In South Africa, this fish is commonly known as shad on the east coast, and elf on the west coast. Shad can not be commercially sold in KwaZulu-Natal and has a closed season (currently October and November) to allow for breeding. On the west coast Elf is a commercially fished species.

Other common names are Blue, Chopper, and Anchoa.[2]

The bluefish is a moderately proportioned fish, with a broad, forked tail. The spiny first dorsal fin is normally folded back in a groove, as are its pectoral fins. Coloration is a grayish blue-green dorsally, fading to white on the lower sides and belly. Its single row of teeth in each jaw are uniform in size, knife-edged and sharp. Bluefish commonly range in size from seven inch (18 cm) "snappers" to much larger, sometimes weighing as much as forty pounds (18 kg), though fish heavier than twenty pounds (9 kg) are exceptional.

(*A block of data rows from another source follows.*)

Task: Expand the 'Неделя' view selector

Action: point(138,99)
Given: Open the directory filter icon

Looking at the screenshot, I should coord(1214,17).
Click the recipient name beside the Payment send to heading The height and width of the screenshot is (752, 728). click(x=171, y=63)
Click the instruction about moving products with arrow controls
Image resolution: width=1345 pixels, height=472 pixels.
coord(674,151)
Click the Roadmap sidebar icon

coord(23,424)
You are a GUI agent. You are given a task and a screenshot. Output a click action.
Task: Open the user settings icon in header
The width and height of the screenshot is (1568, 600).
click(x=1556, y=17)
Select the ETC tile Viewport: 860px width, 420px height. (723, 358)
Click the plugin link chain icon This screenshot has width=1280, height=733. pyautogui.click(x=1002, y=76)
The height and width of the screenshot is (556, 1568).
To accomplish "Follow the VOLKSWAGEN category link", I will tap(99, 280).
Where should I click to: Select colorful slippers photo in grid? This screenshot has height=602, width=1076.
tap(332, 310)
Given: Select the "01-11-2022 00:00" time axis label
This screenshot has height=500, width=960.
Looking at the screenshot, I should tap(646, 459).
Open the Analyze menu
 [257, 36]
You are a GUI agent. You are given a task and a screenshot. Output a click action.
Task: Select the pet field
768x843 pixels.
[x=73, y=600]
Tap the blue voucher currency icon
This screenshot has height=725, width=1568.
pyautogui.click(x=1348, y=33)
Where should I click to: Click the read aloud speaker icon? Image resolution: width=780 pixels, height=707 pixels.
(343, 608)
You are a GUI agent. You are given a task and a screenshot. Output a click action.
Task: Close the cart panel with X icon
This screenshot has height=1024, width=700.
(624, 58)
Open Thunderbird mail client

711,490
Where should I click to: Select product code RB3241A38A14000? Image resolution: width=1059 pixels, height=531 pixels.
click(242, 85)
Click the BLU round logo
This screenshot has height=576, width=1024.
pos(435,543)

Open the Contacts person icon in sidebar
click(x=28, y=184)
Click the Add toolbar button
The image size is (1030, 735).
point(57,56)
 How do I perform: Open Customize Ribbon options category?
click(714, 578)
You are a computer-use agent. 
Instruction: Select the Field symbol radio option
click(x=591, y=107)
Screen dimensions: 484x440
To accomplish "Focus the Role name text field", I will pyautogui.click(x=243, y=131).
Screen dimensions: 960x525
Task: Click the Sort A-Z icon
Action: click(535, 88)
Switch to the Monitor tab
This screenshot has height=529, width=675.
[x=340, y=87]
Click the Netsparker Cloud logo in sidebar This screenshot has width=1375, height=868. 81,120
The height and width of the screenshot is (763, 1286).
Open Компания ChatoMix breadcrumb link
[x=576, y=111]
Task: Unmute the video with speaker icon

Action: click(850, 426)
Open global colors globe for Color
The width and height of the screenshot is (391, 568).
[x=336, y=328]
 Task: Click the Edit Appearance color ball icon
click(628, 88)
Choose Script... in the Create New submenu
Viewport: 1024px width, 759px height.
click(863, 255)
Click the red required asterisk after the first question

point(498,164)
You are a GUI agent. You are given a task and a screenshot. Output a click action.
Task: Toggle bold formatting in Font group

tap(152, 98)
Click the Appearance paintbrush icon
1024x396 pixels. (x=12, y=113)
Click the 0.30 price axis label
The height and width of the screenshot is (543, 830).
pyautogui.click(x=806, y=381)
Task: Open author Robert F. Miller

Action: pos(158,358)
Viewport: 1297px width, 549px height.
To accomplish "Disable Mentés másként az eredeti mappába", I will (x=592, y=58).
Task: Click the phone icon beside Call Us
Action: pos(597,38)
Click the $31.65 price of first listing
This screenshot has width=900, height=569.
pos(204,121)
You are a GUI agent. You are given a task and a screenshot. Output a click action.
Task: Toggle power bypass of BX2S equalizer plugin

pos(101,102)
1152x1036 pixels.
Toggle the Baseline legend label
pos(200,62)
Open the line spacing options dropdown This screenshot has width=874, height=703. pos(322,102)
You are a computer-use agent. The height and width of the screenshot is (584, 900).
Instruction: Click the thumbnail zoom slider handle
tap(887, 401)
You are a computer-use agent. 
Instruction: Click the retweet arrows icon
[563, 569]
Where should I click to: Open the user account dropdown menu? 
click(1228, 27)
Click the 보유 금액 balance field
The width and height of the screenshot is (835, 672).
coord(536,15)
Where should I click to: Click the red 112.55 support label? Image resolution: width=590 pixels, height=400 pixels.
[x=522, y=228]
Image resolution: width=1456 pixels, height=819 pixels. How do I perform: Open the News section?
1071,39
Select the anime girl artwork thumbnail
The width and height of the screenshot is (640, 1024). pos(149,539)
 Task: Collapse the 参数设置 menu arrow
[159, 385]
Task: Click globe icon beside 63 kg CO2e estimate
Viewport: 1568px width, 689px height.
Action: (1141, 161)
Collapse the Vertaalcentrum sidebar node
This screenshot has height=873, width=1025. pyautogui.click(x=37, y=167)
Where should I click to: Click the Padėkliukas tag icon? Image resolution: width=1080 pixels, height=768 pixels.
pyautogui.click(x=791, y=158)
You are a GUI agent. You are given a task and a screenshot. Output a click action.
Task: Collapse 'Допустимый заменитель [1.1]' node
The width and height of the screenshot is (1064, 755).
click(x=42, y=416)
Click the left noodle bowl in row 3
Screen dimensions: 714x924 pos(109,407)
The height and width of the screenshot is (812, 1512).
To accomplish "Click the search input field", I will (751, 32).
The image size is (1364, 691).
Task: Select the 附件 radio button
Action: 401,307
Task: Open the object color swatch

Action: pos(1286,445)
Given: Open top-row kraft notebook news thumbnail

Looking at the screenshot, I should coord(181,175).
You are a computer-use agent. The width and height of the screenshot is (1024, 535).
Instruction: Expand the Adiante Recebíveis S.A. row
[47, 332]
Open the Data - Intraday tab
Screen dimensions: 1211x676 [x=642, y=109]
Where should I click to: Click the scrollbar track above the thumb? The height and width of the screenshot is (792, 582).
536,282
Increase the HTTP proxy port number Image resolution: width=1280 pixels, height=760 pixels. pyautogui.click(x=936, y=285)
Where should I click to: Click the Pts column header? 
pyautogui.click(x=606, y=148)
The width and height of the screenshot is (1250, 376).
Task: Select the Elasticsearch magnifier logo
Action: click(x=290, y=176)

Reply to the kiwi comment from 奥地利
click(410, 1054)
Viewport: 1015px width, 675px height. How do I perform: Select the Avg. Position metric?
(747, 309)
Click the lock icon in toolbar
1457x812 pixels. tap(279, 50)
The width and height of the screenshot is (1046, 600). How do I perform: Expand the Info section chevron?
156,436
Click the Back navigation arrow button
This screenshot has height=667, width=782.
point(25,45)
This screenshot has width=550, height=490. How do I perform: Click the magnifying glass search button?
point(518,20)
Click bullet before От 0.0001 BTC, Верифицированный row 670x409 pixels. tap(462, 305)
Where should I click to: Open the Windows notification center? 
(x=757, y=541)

United States migration patterns

Bluefish are found off Florida in the winter months. By April, they have disappeared, heading north. By June, they may be found off Massachusetts; in years of high abundance, stragglers may be found as far north as Nova Scotia. By October, they leave New England waters, heading south. They are also present in the Gulf of Mexico throughout the year.

Life history

Bluefish larvae are zooplankton and are largely at the mercy of currents. Spent bluefish have been found off east central Florida, migrating north. As with most marine fish, their spawning habits are not well known. In the western side of the North Atlantic, there are at least two populations, separated by Cape Hatteras in North Carolina. The Gulf Stream can carry larvae spawned to the south of Cape Hatteras to the north, and eddies can spin off, carrying the larvae into populations found off the coast of the mid-Atlantic, and the New England states. The bluefish population is highly cyclical, with abundance varying widely over a span of ten years or more.